JA 64 bit und 32 bit :  Future Cop LAPD


----------



## Leandros (11. Juli 2011)

Ja, lag aber eher am Grafikkartentreiber als an Windows 7. 
Das Spiel war Max Payne 2. Versuchte es auf meinem Laptop zum laufen zu bringen, mit einer nVidia GeForce 8600M GS. 
(ein äterer Treiber hat das Problem beseitigt )


----------



## Apfelkuchen (15. Juli 2011)

[x]_ Ja, 64 bit-Version_

Also ich kann mich noch an einige sehr böse Probleme mit Gothic (-II) erinnern, die Filmszenen wurden nie geladen, einige Texturen fehlten, noch häufigere (!) Abstürze als noch unter Win XP...
Die Liste ist praktisch endlos erweiterbar aber das kennt man ja bei Gothic, das macht leidensfähig.

Ansonsten wäre noch Star Craft zu nennen, da hab ich unter Win7 sehr viele Grafikfehler, das Spiel ist damit kaum spielbar weil die meisten Texturen mit rosa/ grünen Pixeln gefüllt sind


----------



## Kerem2907 (15. Juli 2011)

Bei Crysis Warhead x64 läuft immer irgendwann der Speicher meiner GTX 560ti voll und das Spiel stürzt ab!!

Wenn ich die 32 bit Datei starte, klappt es wunderbar!
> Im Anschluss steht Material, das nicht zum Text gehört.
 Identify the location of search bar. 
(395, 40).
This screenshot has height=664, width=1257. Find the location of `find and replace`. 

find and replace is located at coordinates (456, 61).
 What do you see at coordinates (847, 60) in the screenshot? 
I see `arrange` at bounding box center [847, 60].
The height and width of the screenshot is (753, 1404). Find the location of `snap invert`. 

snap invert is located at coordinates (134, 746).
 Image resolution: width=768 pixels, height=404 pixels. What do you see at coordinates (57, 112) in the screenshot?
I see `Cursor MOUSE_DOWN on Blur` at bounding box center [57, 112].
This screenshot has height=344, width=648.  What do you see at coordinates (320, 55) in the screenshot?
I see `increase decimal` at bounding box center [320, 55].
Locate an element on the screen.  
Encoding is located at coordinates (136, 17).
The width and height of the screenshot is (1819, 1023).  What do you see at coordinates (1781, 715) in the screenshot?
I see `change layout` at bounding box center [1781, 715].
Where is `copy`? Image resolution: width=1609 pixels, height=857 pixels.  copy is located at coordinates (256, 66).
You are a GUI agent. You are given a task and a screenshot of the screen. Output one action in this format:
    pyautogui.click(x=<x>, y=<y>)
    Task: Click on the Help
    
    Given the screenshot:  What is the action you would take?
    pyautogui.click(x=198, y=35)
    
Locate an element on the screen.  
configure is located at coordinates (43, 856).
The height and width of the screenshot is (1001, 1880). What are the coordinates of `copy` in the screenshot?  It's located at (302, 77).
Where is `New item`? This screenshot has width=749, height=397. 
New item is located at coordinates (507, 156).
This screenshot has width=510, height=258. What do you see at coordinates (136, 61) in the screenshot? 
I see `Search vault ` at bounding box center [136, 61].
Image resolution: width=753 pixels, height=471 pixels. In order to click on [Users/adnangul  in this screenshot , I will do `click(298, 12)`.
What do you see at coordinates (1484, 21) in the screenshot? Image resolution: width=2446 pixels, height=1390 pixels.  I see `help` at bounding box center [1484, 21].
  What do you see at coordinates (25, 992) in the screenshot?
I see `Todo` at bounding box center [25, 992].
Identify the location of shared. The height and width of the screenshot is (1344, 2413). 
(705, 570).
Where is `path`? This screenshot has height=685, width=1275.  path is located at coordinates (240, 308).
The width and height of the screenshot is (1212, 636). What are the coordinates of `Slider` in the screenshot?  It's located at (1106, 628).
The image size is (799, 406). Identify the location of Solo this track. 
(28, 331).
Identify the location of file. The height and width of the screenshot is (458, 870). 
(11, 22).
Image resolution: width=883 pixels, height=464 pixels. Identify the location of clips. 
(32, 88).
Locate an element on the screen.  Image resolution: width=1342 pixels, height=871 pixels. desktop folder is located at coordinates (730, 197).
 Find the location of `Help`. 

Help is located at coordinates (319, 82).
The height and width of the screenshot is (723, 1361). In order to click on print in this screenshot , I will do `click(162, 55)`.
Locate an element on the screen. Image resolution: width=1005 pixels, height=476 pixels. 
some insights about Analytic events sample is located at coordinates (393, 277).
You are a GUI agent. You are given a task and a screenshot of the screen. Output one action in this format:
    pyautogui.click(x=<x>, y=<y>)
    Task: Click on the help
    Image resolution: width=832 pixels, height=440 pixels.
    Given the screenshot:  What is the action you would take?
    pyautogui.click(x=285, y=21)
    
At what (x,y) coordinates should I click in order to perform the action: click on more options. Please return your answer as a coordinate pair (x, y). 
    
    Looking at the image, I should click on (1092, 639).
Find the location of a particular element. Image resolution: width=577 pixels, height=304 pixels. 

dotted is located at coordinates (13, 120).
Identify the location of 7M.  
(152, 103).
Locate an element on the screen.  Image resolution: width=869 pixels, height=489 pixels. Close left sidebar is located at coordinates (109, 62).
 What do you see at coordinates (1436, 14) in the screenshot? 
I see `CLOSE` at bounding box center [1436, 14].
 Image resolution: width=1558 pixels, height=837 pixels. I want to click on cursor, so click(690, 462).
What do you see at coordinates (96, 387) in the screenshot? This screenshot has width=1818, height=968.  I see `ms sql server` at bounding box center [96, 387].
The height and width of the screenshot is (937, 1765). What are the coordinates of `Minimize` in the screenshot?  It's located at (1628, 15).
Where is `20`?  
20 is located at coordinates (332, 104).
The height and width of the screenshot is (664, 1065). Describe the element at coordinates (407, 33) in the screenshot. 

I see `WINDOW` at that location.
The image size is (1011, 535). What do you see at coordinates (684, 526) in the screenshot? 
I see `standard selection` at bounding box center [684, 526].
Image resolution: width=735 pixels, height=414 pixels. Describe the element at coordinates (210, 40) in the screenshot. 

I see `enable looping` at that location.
			Dieser Inhalt steht nur eingeloggten Mitgliedern zur Verfügung.


----------



## peoplemann (16. Juli 2011)

Desperados 2. Bei einer Wühltisch-Aktion gekauft - gelaufen ist es dann aber nicht. Die Version, die neulich bei der PCGH Heft-DVD dabei war, habe ich aus Frust noch nicht getestet.
Win7 64bit


----------



## Leviathan460 (16. Juli 2011)

[x] x64
FarCry 1 mit und ohne 64bit Patch.


----------



## D_Donsen (18. Juli 2011)

64Bit: Revolt lief anfangs nicht, dann hab ich nen patch/mod mit anderer .exe gefunden und jetzt läufts


----------



## Caspar (20. Juli 2011)

32 & 64: Vampire die Maskerade Redemption


----------



## Benne74 (20. Juli 2011)

[x]_ Ja, 64 bit-Version_

The Witcher 1

Videosequenzen waren nicht zu sehen. Besonders ärgerlich wenn man die Abschlusssequenz des Spiels geniessen will und ausser einem schwarzen Bildschirm nichts zu sehen ist.


----------



## totovo (25. Juli 2011)

_[x] Ja (64-Bit-Version, Spiel bitte im Thread nennen)

_zum Beispiel läuft Transportgigant nicht
genauso wenig wie Burnout Paradise (auch wenns noch nicht so alt ist )


----------



## Poempel (25. Juli 2011)

Der Installer von Quake 3 Arena funktioniert unter Win 7 64 bit nicht. Das ist aber kein größeres Problem, weil man den Ordner von Quake 3 Arena einfach von der CD kopieren kann.

Mit Burnout Paradise hatte ich absolut keine Probleme ^^


----------



## Helvete (25. Juli 2011)

Leviathan460 schrieb:


> [x] x64
> FarCry 1 mit und ohne 64bit Patch.



Genau das gleiche


----------



## totovo (25. Juli 2011)

Poempel schrieb:


> Der Installer von Quake 3 Arena funktioniert unter Win 7 64 bit nicht. Das ist aber kein größeres Problem, weil man den Ordner von Quake 3 Arena einfach von der CD kopieren kann.
> 
> Mit Burnout Paradise hatte ich absolut keine Probleme ^^


 
das ist das Kuriose... bei manchen gehts ohne Probleme, bei anderen gar nicht!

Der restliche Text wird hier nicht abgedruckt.